The increasing incidence of influenza across the United States should remind all clinicians about the key methods for transmission prevention, including vaccination. Misperceptions about influenza vaccine are common and often deeply rooted; for the protection of patients, colleagues, and loved ones, these perceptions must continue to be addressed, and the approach should be to immunize, immunize, immunize!
Corresponding Author: Thomas R. Talbot, MD, MPH, Vanderbilt University Medical Center, A-2200 Medical Center N, 1161 21st Ave S, Nashville, TN 37232 (email@example.com).
Published Online: January 18, 2013. doi:10.1001/jama.2013.453
Comments: Wonderful article, and really relevant to India as well, since we are experiencing Flu linked illnesses and deaths in Chandigarh, Delhi & Rajasthan as well.

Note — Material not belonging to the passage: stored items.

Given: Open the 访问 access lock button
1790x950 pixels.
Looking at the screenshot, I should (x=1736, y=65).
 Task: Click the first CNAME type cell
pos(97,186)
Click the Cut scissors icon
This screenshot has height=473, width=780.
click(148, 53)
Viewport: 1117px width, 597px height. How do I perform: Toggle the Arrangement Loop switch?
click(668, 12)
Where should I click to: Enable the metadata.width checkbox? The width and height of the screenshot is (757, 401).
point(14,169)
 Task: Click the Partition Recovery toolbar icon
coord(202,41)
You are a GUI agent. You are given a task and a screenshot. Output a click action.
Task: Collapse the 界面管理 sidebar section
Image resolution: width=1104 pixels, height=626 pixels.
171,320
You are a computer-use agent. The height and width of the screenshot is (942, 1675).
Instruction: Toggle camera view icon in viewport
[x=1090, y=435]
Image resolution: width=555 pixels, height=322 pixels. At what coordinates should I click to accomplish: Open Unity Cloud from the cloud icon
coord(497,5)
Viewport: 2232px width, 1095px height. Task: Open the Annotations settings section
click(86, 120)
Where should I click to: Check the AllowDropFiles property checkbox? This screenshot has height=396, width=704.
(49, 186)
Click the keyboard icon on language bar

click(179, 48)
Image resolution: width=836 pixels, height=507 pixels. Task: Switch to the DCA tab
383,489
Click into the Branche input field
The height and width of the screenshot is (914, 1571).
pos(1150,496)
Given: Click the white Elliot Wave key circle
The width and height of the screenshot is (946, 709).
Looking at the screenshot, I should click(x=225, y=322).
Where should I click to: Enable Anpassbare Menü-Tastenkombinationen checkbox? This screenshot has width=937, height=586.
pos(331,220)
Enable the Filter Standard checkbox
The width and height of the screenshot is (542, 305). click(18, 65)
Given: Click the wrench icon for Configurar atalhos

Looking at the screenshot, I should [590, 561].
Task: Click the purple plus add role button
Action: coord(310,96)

It highlights some of the common problems that we face while trying to convince people to take the FLU vaccine. Doctors are some of the worst culprits. I am one of the rare ones in India who have been taking the Flu vaccine regularly, not only to protect myself, BUT also our patients.We presently have a fairly sick MD medicine colleague, diagnosed with H1N1 whose pediatrician wife tried unsuccessfully to convince him to take the vaccination before this illness. His logic was (as stated in the JAMA essay) - I have always been healthy, so why should I take the vaccine! This, while he was treating admitted patients with H1N1 illness. This "God-Complex" among doctors is similar to the one seen in teenagers ... I wonder if we doctors just stop growing up :) in some aspects.